Your assignment - Once you find the line below that contains "Instruction: Open the UGA team entry", write it out along with every later line exactly as given, stopping only when the records end. Omit the pictures.

Entries shown -
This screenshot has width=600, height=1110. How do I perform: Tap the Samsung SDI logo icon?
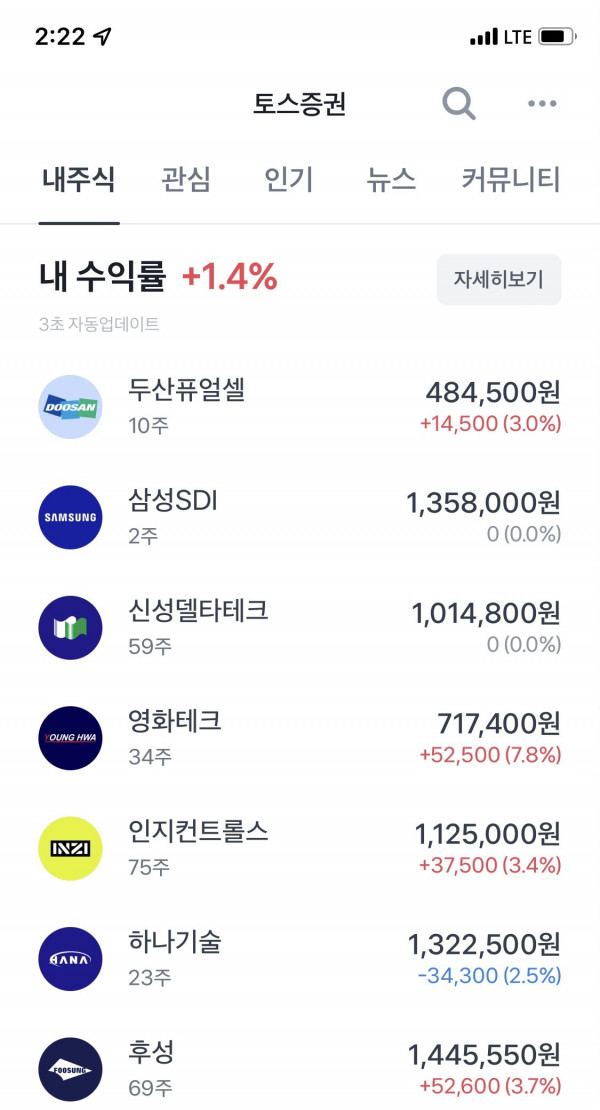point(70,517)
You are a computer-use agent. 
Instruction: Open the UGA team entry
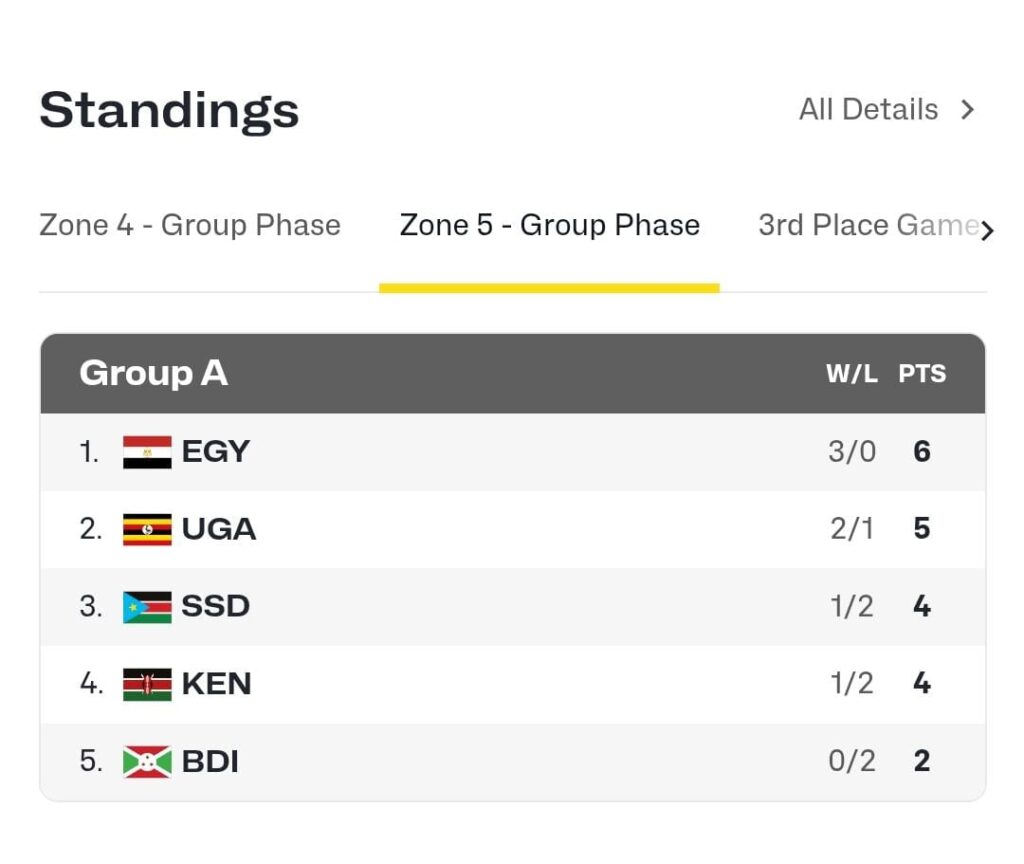pyautogui.click(x=219, y=529)
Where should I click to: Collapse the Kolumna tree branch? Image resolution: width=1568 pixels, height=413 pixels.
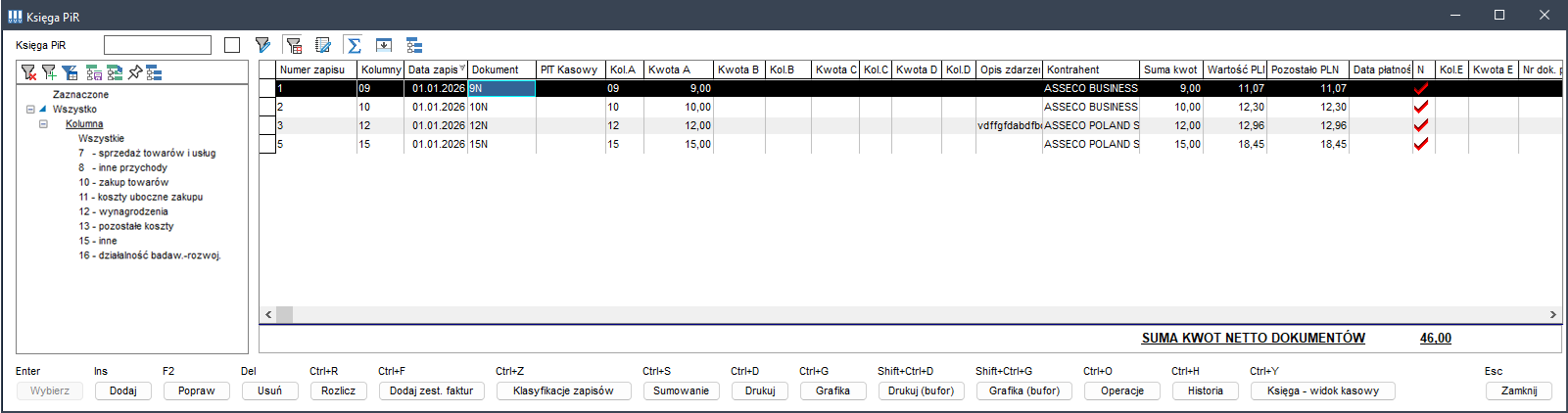(x=43, y=124)
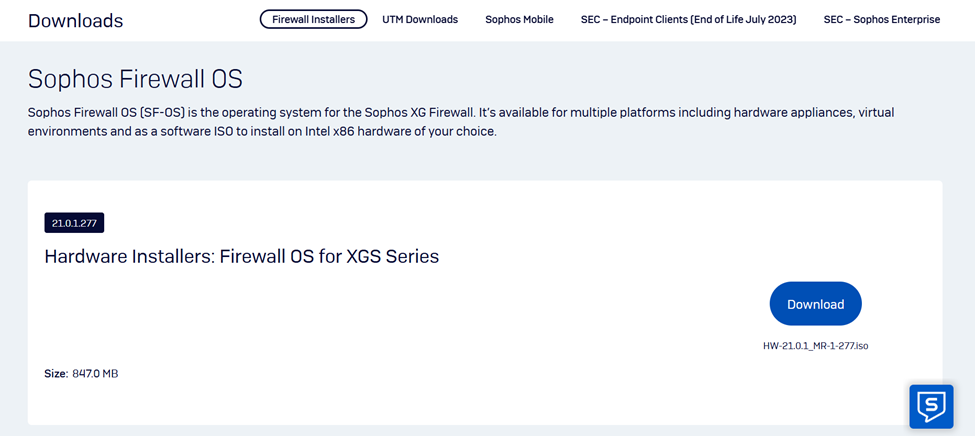Select the Firewall Installers tab
This screenshot has height=436, width=975.
pos(313,19)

Task response -
Instruction: Open the UGA team entry
pyautogui.click(x=219, y=529)
Where should I click to: Collapse the Kolumna tree branch? Image resolution: width=1568 pixels, height=413 pixels.
(x=43, y=124)
Select the Firewall Installers tab
This screenshot has height=436, width=975.
pos(313,19)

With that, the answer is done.